El desarrollo de la pandemia en nuestro país ha sido como un tifón que desestabilizó completamente el castillo de naipes, el entramado socio económico sobre el cual se sustentaba la sociedad chilena. La Administración -el Gobierno- lleva un año ecualizando las decisiones en función de intereses que aparentemente están inspirados en el bien común, en la gente, en el pueblo. ¿Es realmente así? ¿El direccionamiento de las medidas restrictivas, el cierre y apertura de distintos espacios, comunas, sectores comerciales, ha estado inspirado en el bien común, en lo que la comunidad en su conjunto requiere para un mejor devenir?

Entonces pasan los días y el espectáculo es cada vez más dantesco: nos abren un poco la llave y salimos -haciendo uso de nuestra particular forma de entender la libertad- expelidos a comernos el mundo. En algunos casos, la necesidad obliga, ya que una de las cosas que ha quedado de manifiesto es la mínima cobertura y máximo desamparo en que nuestro Estado nos tiene en tanto ciudadanos, por lo tanto, hay que salir a ganarse el pan. En otros casos, muchos, vacío absoluto, soberbia, frivolidad a raudales… y es cómico, ya que sintiéndonos libres de hacer lo que queramos en tanto seres autónomos no nos damos cuenta como avanzamos directo a la muerte, tanto física como espiritual.
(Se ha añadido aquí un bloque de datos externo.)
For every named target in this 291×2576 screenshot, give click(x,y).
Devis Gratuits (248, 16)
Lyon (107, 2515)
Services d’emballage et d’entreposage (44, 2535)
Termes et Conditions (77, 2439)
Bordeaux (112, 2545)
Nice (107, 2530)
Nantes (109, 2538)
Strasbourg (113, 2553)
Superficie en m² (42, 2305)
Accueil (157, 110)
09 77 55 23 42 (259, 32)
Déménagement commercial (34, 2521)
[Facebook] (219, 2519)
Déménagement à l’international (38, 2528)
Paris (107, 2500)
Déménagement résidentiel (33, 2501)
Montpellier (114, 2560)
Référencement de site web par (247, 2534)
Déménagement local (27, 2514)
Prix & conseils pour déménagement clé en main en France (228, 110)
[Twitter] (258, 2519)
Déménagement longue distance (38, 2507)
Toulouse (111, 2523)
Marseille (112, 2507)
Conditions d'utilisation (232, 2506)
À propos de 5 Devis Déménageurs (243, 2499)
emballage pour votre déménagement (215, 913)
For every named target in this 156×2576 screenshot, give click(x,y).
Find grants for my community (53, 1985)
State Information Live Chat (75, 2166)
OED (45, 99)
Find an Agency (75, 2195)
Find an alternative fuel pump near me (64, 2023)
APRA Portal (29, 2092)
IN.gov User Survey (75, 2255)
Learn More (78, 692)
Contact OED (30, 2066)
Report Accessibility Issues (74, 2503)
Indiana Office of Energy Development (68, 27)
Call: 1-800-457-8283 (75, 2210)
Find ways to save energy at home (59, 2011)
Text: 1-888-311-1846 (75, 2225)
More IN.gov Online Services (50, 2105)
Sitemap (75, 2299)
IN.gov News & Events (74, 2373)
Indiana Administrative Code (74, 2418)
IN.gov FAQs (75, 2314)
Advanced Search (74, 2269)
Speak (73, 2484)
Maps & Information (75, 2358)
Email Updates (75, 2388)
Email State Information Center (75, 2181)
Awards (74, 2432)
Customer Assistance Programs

Es como que caváramos nuestra propia tumba y al hacerlo, ignorantes de esa trágica realidad, sintiéramos una felicidad sin precedentes.

Hoy en la mañana escuchaba a una pareja cantar el estribillo de esa canción que dice “sólo se vive una vez” y pensaba la potencia actual de ese aparente epidérmico mensaje. ¿Qué hacemos, gozamos la vida sin importar los costos? ¿Tratamos de reconstruir nuestra destartalada patria o, como decía Parra, nos conformamos con “solo ser paisaje”?